While solving a question, I came up with an inequality : $(1+x)(1-x+x^2)>0$
The book stated -
where $(1-x+x^2)$ is always positive as $D<0$ and $a>0$
I'm not that sure how did it conclude that it will be always positive just with the two results ( $ D < 0 \ \& \ a > 0 $ ) .
I know that the Discriminant of the quadratic equation is negative. But how do we conclude that the quadratic equation (given) will always be positive?
On
Alternatively, let $f(x) = x^2 - x + 1 \Rightarrow f'(x) = 2x-1 = 0 \iff x = 1/2$, and $1/2$ is the only critical point of $f$. Then $f''(1/2) = 2 > 0$, and this shows $f$ attains an absolute minimum at $x = 1/2$ which is $f(1/2) = 3/4$. This means $f(x) \geq 3/4 > 0 \Rightarrow f(x) > 0, \forall x$.
As another answer tells you, you can see that the polynomial is always positive by completing the square.
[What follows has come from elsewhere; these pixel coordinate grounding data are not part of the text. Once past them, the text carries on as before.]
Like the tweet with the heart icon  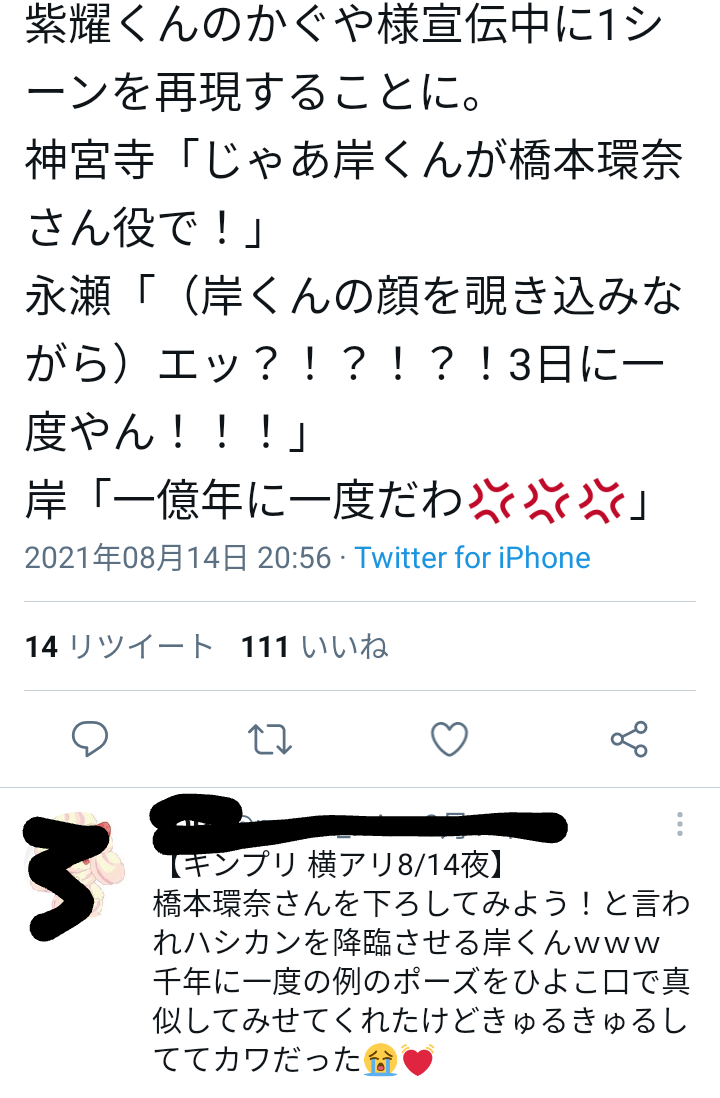coord(449,739)
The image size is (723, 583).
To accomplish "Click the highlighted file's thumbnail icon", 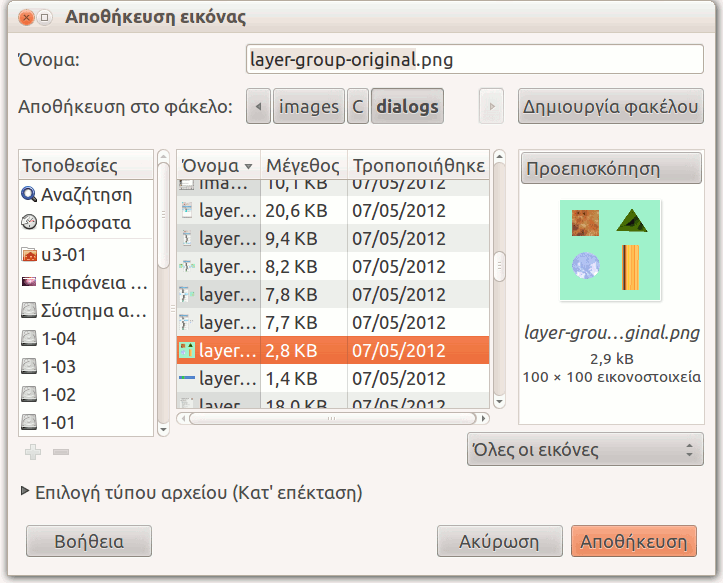I will pyautogui.click(x=186, y=351).
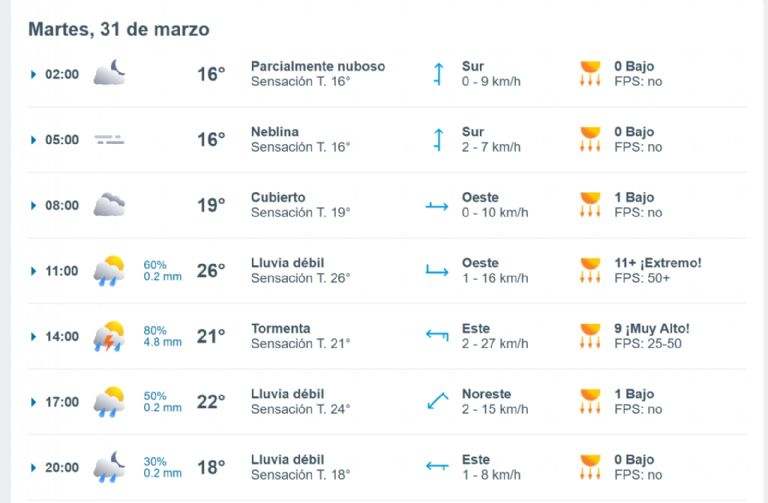
Task: Click the Martes, 31 de marzo heading
Action: tap(119, 29)
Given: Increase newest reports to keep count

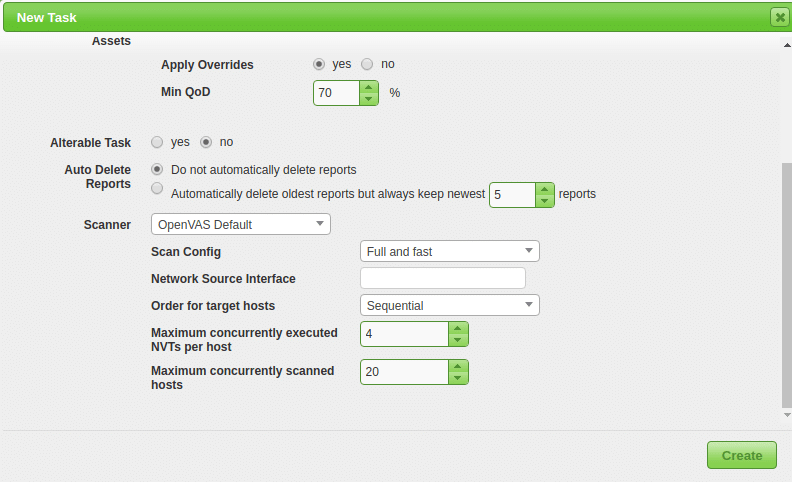Looking at the screenshot, I should pos(544,188).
Another way to see this is to note that the discriminant is negative. The discriminant for a quadratic polynomial $ax^2 + bx + c$ is $D = b^4-4ac$. It is a fact that the graph of $y =ax^2 +bx + c$ crosses (or touches) the $x$-axis is $D \geq 0$. So since for your polynomial $D = (-1)^2 - 4 = -3 < 0$, the graph stays entirely on one side of the $x$-axis. Since $a>0$ you have the graph is above the $x$-axis, that is, the polynomial is always positive.